Zodra binnenlandse producenten en andere spelers op de markt uiteindelijk failliet zijn gegaan, moet het buitenlandse bedrijf de monopoliepositie verwerven, zodat het de prijzen kan verhogen naar eigen inzicht.
Speciale overwegingen
De wereldeconomie is sterk verweven en open door liberalisering van de handel. De globalisering heeft tot hevige internationale concurrentie geleid, waardoor het voor bedrijven steeds moeilijker wordt om met succes roofdumping uit te voeren.
Bovendien is roofdumping illegaal volgens de regels van de Wereldhandelsorganisatie (WTO) – als wordt aangenomen dat dit schadelijk is voor producenten in de beoogde markt. Landen die kunnen aantonen dat dit het geval is, krijgen van de WTO toestemming om antidumpingmaatregelen in te voeren , waardoor regeringen hoge heffingen kunnen opleggen op producten die vanuit het buitenland worden aangevoerd.
In veel landen worden antidumpingmaatregelen toegepast. Ze beschermen echter alleen binnenlandse producenten en niet de onschuldige exporteurs die ook worden gestraft door een collega-buitenlandse firma die de prijzen kunstmatig verlaagt.
Antidumpingmaatregelen worden niet als protectionisme beschouwd , aangezien roofzuchtige dumping geen eerlijke handelspraktijk is.

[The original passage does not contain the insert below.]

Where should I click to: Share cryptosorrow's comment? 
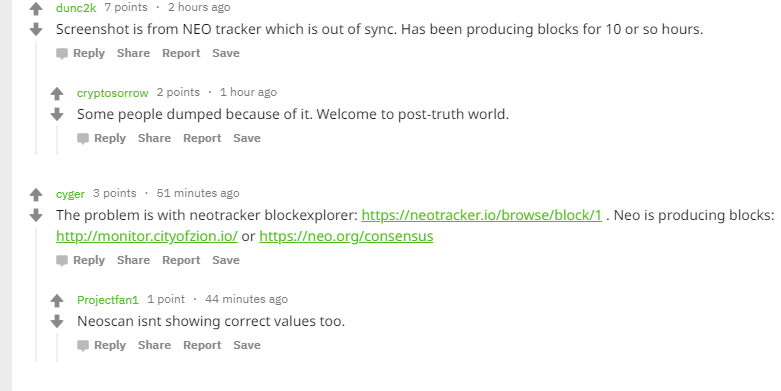click(154, 138)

De WTO-regels zijn bedoeld om ervoor te zorgen dat alle antidumpingmaatregelen die landen nemen gerechtvaardigd zijn en niet alleen worden gebruikt als een dekmantel om lokale bedrijven en banen te beschermen tegen buitenlandse concurrentie.
Voorbeeld van roofzuchtig dumpen
In de jaren zeventig beschuldigde Zenith Radio Corp., toen de grootste Amerikaanse tv-fabrikant, zijn buitenlandse rivalen ervan zich schuldig te maken aan roofdumping. De uitvinder van de abonnementstelevisie en de moderne afstandsbediening verloor marktaandeel en gaf Japanse bedrijven de schuld die een prijskartel oprichtten en hun televisies in de VS tegen bodemprijzen verkochten.
Er werd beweerd dat deze bedrijven televisies in de VS verkochten onder hun marginale kosten en deze verliezen vervolgens goedmaakten door dezelfde producten in Japan tegen tweemaal de prijs te verkopen. De zaak kwam uiteindelijk terecht bij het Amerikaanse Hooggerechtshof, waar ze werd afgewezen. Zenith vroeg in 1999 faillissement aan en werd gekocht door het Koreaanse LG Electronics.